Ortam nays ama herkes bisiklet kullandığı için tura çıkmış bir insanın kendini özel hissetmesi pek mümkün değil buralarda. Özel hissedilen yerler Avrupa'nın güneydoğusu itibariyle başlıyor. Yabancı turcuları bizim Anadolu insanı ağırlarken geleneğini tanıtıp, karnını doyurup ve hatta düğüne dahi sokup kültür şokuna uğratarak uğurluyor. Hep söylediğim bir şey var "Türkiye'ye yabancı olarak gelip tura çıkacaksın". Kulağa hoş gelse de benim tabirimle "arsız" turcu sayısının hiç de az olmadığını belirtmek isterim. Warmshowers üzerinden zaman zaman evime konuk aldığım için çeşitli tecrübelerim haliyle oluyor.
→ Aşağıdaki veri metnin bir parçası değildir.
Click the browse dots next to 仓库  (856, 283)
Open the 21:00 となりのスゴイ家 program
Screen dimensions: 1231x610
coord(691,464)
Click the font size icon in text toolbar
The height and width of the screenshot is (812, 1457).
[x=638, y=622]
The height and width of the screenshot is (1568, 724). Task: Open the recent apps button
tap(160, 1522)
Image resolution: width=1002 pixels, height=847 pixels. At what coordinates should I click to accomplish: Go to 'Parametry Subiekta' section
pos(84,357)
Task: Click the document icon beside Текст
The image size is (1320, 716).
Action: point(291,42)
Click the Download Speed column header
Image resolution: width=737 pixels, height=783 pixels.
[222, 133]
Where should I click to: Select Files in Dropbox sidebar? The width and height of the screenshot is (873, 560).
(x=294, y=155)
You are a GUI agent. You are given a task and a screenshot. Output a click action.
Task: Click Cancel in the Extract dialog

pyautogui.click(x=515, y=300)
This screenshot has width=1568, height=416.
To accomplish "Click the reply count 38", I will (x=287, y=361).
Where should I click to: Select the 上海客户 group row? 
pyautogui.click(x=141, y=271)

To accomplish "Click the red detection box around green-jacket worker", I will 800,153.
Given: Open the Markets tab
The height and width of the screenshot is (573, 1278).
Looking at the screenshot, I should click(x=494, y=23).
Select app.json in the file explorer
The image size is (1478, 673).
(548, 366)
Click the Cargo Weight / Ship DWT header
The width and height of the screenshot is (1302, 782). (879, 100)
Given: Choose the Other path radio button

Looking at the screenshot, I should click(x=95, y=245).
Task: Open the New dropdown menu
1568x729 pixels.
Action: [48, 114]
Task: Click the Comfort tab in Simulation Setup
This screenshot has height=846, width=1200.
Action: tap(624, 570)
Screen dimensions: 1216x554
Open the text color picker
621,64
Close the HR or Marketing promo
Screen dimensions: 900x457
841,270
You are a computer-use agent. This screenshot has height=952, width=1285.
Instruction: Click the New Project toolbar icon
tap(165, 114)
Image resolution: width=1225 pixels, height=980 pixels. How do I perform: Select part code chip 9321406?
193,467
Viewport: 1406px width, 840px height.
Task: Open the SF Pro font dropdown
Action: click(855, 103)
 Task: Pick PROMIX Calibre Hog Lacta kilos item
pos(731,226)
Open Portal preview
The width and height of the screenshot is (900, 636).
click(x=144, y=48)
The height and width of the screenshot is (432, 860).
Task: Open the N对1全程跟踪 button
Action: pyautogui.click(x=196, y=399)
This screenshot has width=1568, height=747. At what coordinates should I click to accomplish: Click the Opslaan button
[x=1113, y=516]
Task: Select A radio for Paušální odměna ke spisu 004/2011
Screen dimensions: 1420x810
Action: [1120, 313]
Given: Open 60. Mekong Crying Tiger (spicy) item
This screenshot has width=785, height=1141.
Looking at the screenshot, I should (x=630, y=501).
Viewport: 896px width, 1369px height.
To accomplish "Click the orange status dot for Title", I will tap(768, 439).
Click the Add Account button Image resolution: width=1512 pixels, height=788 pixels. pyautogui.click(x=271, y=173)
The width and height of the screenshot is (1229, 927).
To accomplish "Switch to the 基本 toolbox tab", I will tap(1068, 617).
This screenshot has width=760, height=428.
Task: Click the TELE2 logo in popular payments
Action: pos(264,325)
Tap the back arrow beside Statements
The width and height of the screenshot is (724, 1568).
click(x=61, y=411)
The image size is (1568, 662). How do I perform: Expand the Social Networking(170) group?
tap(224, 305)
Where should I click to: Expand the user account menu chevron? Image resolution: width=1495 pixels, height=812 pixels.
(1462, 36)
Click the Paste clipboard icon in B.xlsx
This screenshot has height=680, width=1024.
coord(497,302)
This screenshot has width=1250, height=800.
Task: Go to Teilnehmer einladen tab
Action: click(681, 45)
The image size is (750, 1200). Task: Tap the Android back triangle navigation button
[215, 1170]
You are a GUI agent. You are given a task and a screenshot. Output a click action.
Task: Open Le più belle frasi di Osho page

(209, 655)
Evi rahat bulunca gitmek bilmeyen, kaynakları sonuna kadar sömüren, beraber markete girip akşam yemeği için alışveriş yaptıktan sonra sadece kendi aldığı içeceğin parasını ödemeye çalışan kişiler ile karşılaştım. Aralarında iyiler muhakkak çıkıyor ama üzülerek söylüyorum ki çoğu paylaşmak nedir bilmiyor.
TURDA 478. KM 🏴
Parktan ayrıldıktan bir süre sonra Hellerup'a doğru sürdüm. Burası Kopenhag'ın birazcık kuzeyi oluyor. Yolun çaprazında Tuborg Fabrikası var. Zamanım olsaydı "Uzak diyarlardan gelmişem, selamlar getirmişem" diyerek viking gardaşlarımı ziyarete gider, boynuzlardan taze pilsner içerdim ama o gün bugün değil.
Bisiklet trafiği artınca bisiklet ışığı da bir hayli fazlalaşmaya başladı. "Hangisinde duruyorduk? Duruyor muyduk?" gibi sorular bir yana gerçek bir bisiklet yolunda zaten sürmeye alışkın olmadığımı orada anladım. Türkiye'deki malum nedenlerden dolayı sevmiyorum ve sürmüyorum. Yaya gördüm mü birkaç kez "ya boşver" diyerek üçüncü şanslı kişide üstüne süresim geliyor çünkü. Neyse dönelim yolu gerçek amacıyla kullanan Danimarka insanına. Etrafı izlerken aniden zil ötmeye başladı. Bizdeki sarıyı görünce "Daaaattt!!!" diye kornaya asılma durumu burada bisiklette var. Tarlada traktör kullanan dayı gibi gitmemem gerektiğini biliyorum ama alışkın değilim. Gözler yerinden çıkmışçasına yapılara, şehrin mimarisine kendimi kaptırmışım. Kendi şeridime geçtim. Bazen kültürünü bilmediğiniz ülkede mala bağlayabiliyorsunuz. Hemen ayak uydurdum. Danimarkalı arkadaşlar da gelsin Türkiye'ye, girsin bisiklet yoluna. O zaman hesabı kapatırız.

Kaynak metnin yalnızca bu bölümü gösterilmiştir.